Task details »
Find the line that contains "You are a computer-use"; please output it and each line after it, exactly as shown, up to the end of the entries below, skipping pictures.

Exercise material »
********

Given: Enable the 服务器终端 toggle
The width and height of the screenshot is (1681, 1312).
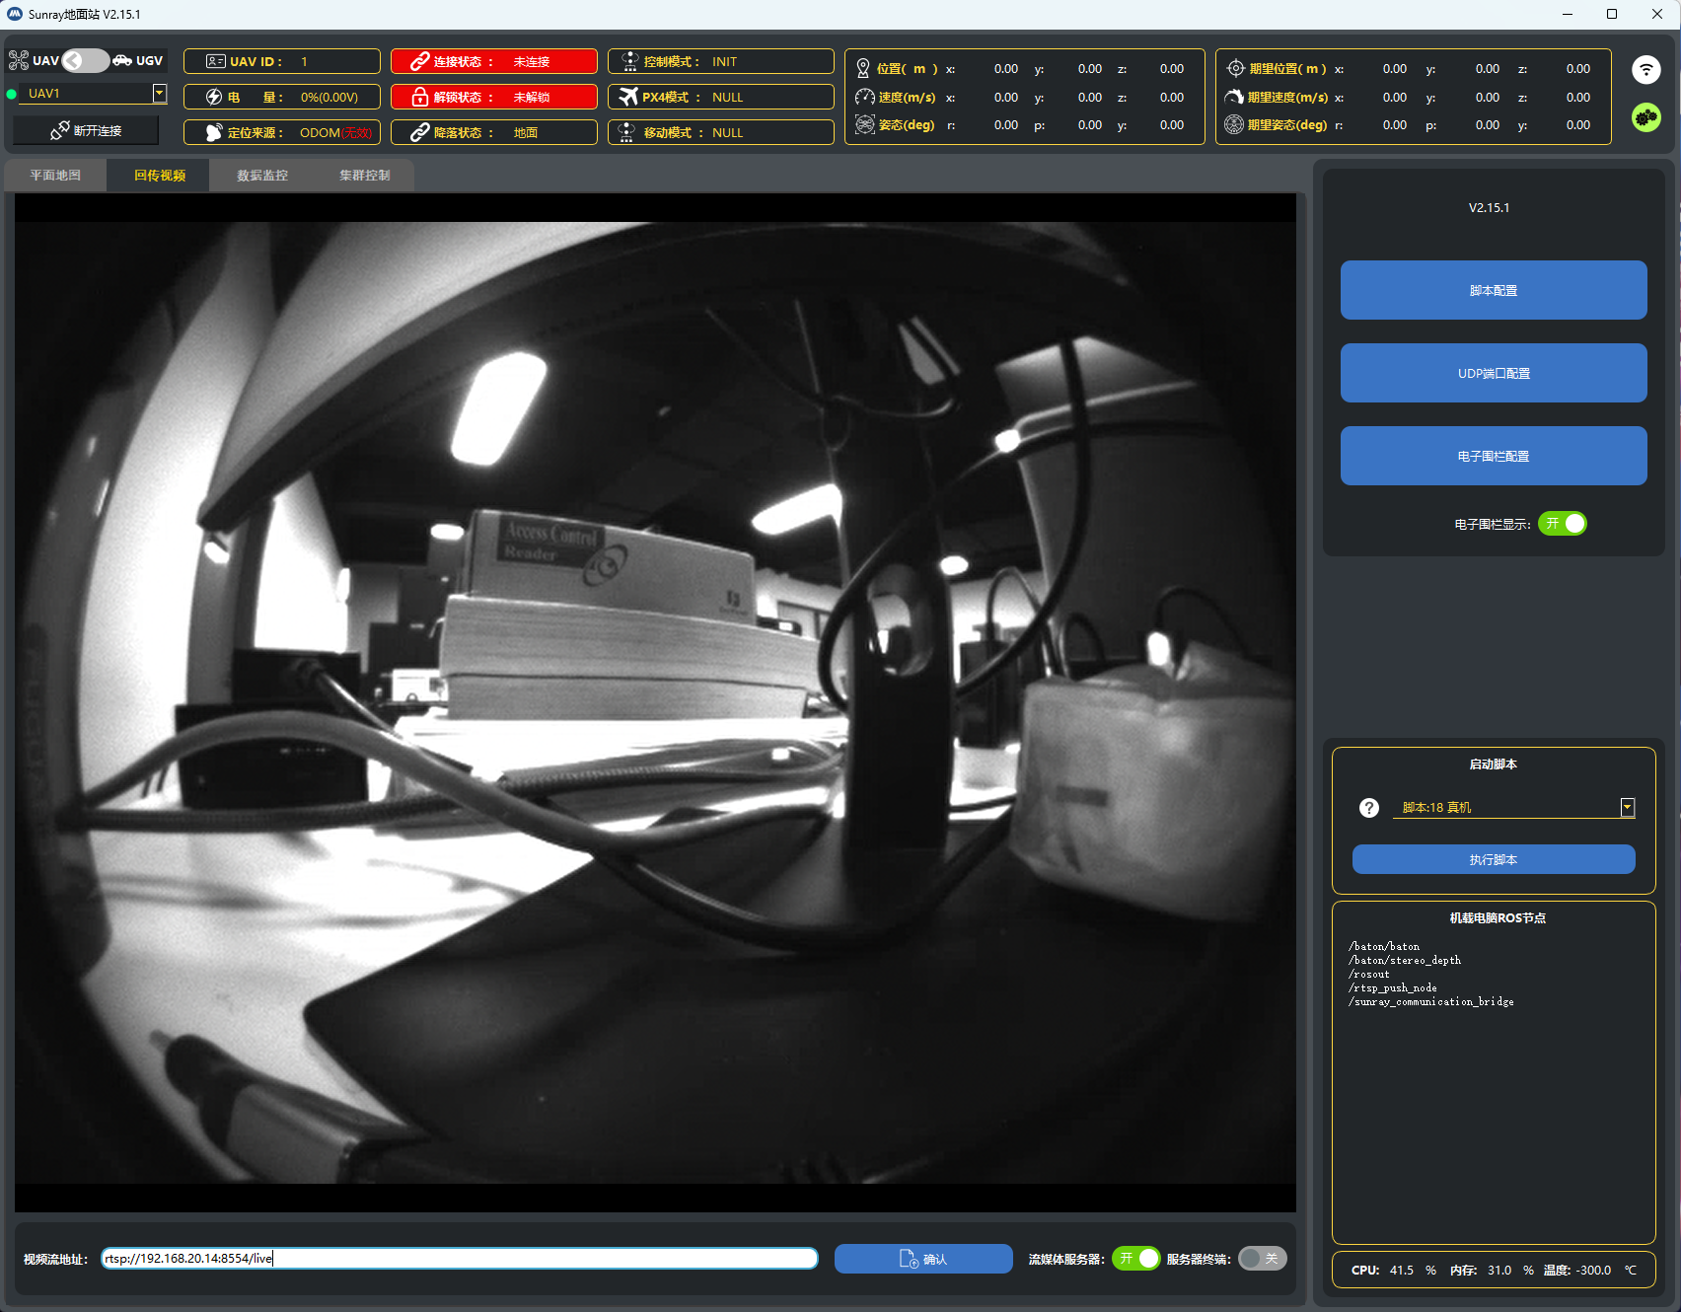Looking at the screenshot, I should click(1262, 1259).
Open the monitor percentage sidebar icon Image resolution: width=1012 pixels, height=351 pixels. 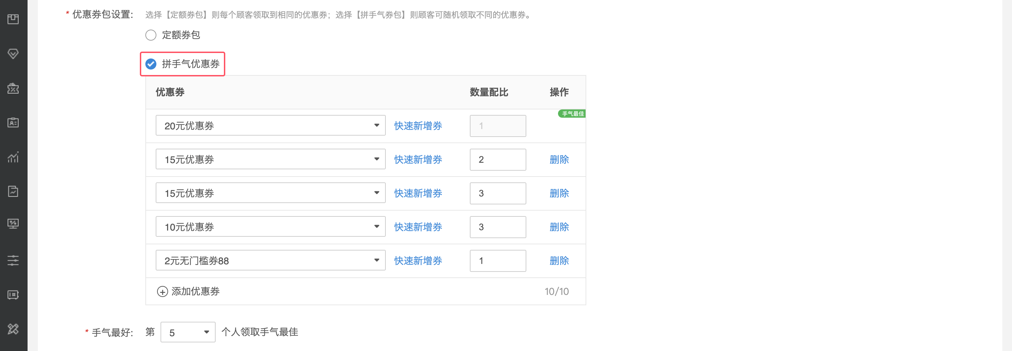click(13, 224)
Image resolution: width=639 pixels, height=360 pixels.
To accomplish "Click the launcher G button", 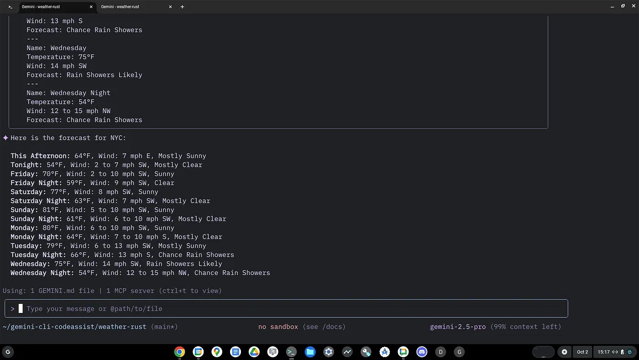I will click(8, 352).
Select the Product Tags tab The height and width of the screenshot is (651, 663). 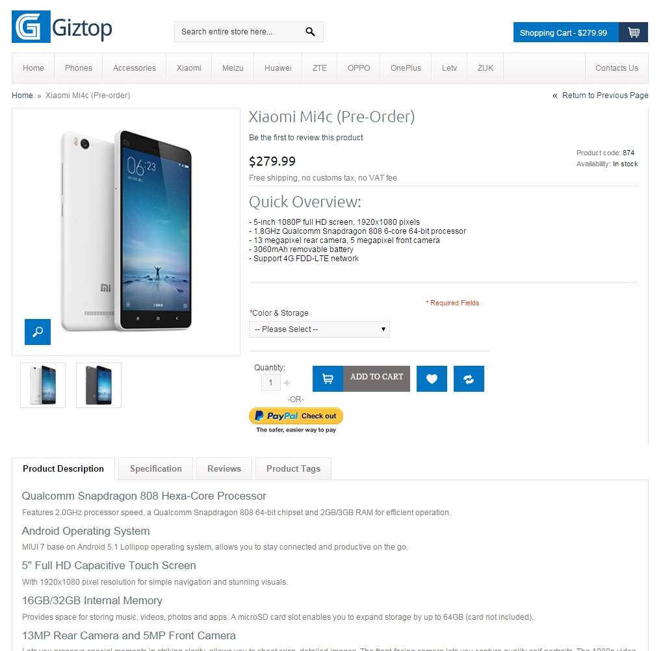click(293, 469)
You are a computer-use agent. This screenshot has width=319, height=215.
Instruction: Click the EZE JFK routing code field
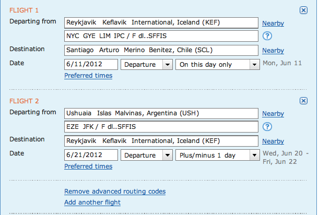(161, 127)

********

Result of this task »
You are a computer-use agent. This screenshot has width=319, height=215.
Instruction: Click the EZE JFK routing code field
(161, 127)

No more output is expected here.